Почему я вспомнил именно про эту свистушку, эту флейту? Не знаю я, какое она место занимала в твоей жизни, Митя, но меня словно кто-то подталкивает к воспоминанию обо всем, что касается ее. Почему бы это, братишка? — спрашивал я у Митиной тени, у его бедного праха, у безмолвия сомкнувшейся над ним земли. И вдруг я словно услышал ответ, прозвучавший чистым женским голосом:
— Здравствуйте. А я вас все же узнала.
Я сидел на земле у Митиной могилы и снизу вверх смотрел на нее, на ту, которую столько времени ждал.

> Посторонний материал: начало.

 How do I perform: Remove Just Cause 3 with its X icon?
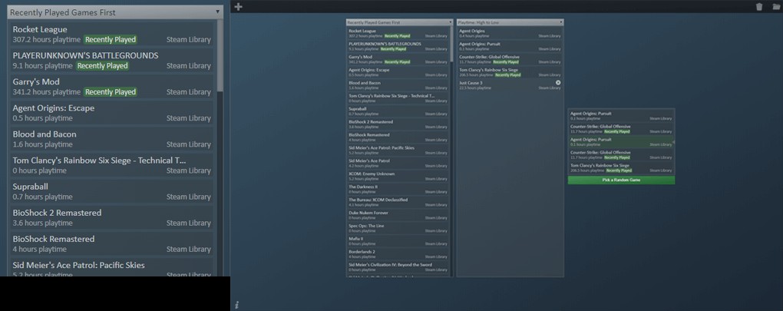[558, 83]
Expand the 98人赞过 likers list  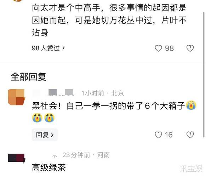(48, 48)
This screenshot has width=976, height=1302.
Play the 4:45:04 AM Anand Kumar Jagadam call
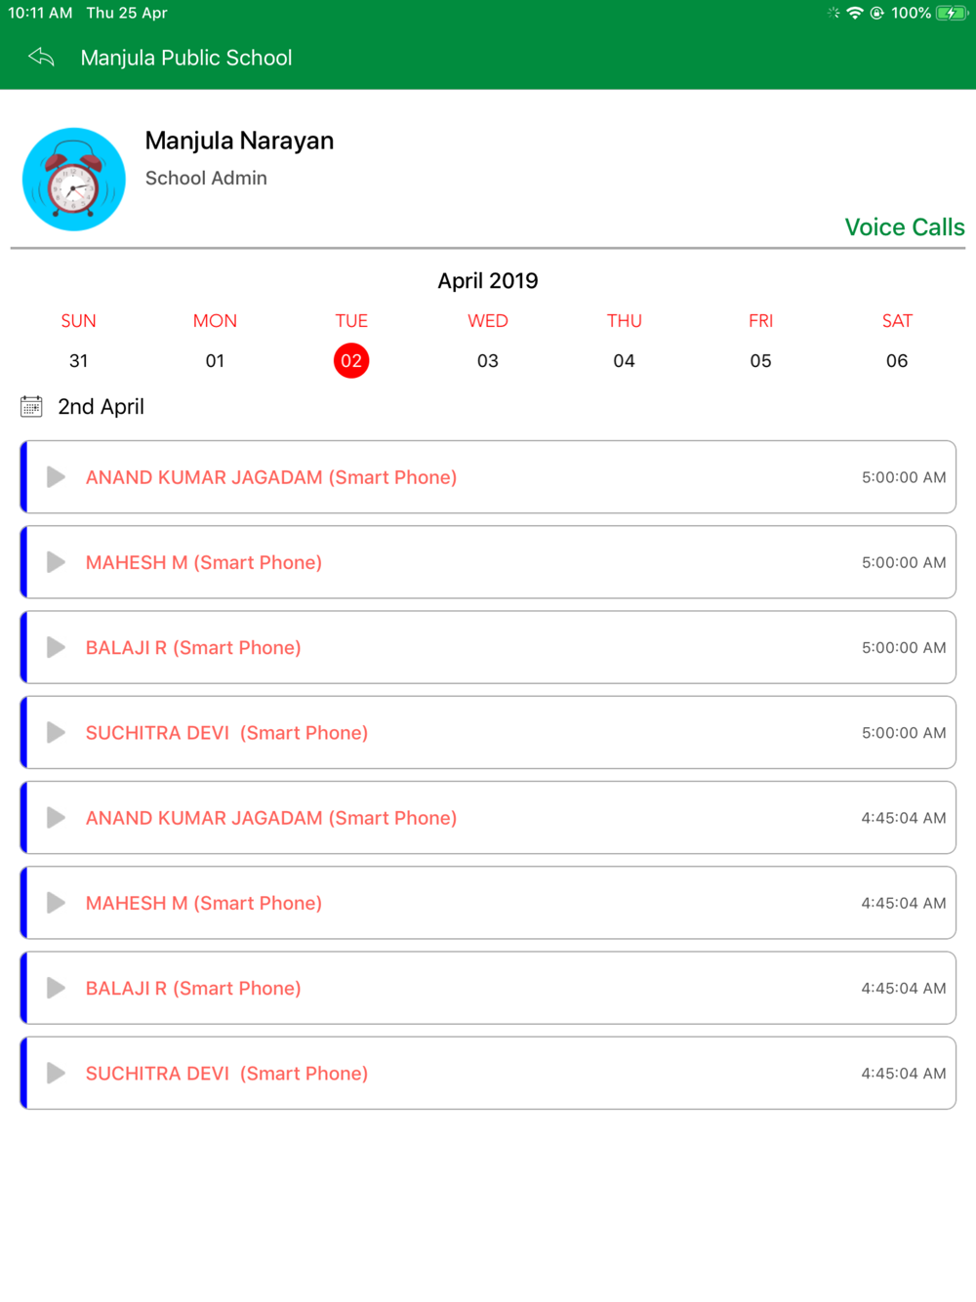coord(57,818)
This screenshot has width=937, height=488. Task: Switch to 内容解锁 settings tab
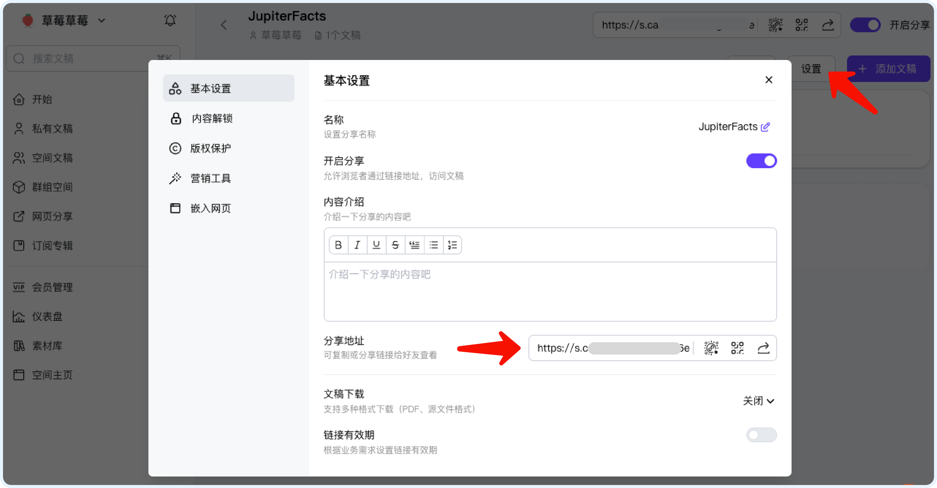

Она явилась в знакомом голубом осеннем пальто. Только прическа была другая — вместо тяжелого пучка на затылке теперь волосы брошены двумя блестящими потоками вдоль лица, но ровный пробор по-прежнему сиял посреди ее головы.
— Это значит… вы думали обо мне? — спросил я, привставая на колено.
— Да. И никак не могла вспомнить, где видела вас, а потом вспомнила.
— А я тоже думал о вас… Я ведь не знал, что вы хоронили Митю Акутина. Я уже стоял перед нею во весь рост и сверху вниз смотрел на нее.
— Вы были другом Мити?
— Дружили, точно. А вы? Кем был он для вас? Дело в том, что Митя никогда ничего не рассказывал о себе, — нагнувшись, я стряхнул землю с колен.
— Я была ему женой.
— Вот как… И об этом тоже ничего не говорил… — Я снова выпрямился и, стоя близко, внимательно всмотрелся в ее глаза; там тлела сумасшедшая тоска.
— А я знаю много про него. Он мне все рассказывал. Непонятно только зачем. Из доверия или из ненависти ко мне?
— Из ненависти? — поразился я. — К вам? О чем вы говорите! Митя вообще не умел ненавидеть!
— Но зачем он мне все рассказывал о ней? А незадолго до смерти написал ей письмо, но на конверте адрес почему-то написал мой… Чего же он хотел? Чтобы я собственными руками передала письмо той… другой?
— А что за письмо? Расскажите подробнее, если можно.
— Обыкновенное, объяснение в любви. Меня и вызвали в милицию по поводу этого письма, вызвали по адресу, написанному на конверте. И мне было разрешено похоронить его. Вы, наверное, знаете эту Марину?
— Нет, — солгал я. — Может быть, она на другом курсе учится.
— Она не ваша студентка. На флейте играет…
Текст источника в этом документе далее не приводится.